▶ What is asked:
Count how many lines in the entries below contain the word "Viewport". Reply with only that number.

Recorded data:
──────────

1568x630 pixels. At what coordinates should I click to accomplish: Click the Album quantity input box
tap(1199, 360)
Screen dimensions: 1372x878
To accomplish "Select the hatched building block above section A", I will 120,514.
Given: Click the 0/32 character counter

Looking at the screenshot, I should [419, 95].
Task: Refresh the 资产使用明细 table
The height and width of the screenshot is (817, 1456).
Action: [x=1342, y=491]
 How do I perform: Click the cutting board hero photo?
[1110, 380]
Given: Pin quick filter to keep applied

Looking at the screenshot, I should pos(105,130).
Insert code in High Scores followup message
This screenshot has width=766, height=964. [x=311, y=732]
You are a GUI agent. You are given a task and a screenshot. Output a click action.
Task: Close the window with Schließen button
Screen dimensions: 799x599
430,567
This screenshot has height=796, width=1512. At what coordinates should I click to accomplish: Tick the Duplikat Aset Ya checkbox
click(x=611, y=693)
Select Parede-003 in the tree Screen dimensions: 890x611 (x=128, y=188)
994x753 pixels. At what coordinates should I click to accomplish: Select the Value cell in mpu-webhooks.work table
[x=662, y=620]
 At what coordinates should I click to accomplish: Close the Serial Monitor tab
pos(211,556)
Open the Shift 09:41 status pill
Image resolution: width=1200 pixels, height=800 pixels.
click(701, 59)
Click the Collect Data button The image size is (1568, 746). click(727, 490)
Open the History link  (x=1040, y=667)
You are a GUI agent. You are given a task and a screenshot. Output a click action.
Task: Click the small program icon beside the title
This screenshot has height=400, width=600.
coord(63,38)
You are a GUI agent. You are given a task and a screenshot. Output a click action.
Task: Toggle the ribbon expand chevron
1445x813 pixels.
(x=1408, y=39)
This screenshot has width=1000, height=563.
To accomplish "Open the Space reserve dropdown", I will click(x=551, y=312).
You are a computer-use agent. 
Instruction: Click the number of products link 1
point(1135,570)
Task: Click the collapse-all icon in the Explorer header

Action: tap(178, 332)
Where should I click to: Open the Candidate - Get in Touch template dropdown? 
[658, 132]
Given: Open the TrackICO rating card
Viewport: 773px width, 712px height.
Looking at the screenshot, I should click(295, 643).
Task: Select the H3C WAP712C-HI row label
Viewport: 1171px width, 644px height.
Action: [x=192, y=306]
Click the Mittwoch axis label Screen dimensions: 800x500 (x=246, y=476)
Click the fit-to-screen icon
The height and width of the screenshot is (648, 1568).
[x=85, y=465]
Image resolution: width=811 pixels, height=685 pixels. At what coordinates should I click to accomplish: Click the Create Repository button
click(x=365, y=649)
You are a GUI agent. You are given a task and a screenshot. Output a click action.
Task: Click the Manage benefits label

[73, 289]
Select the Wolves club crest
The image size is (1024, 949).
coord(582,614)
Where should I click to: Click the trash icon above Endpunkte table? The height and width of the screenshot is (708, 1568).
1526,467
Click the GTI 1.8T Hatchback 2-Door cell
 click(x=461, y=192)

──────────

▶ Answer to the exercise:
2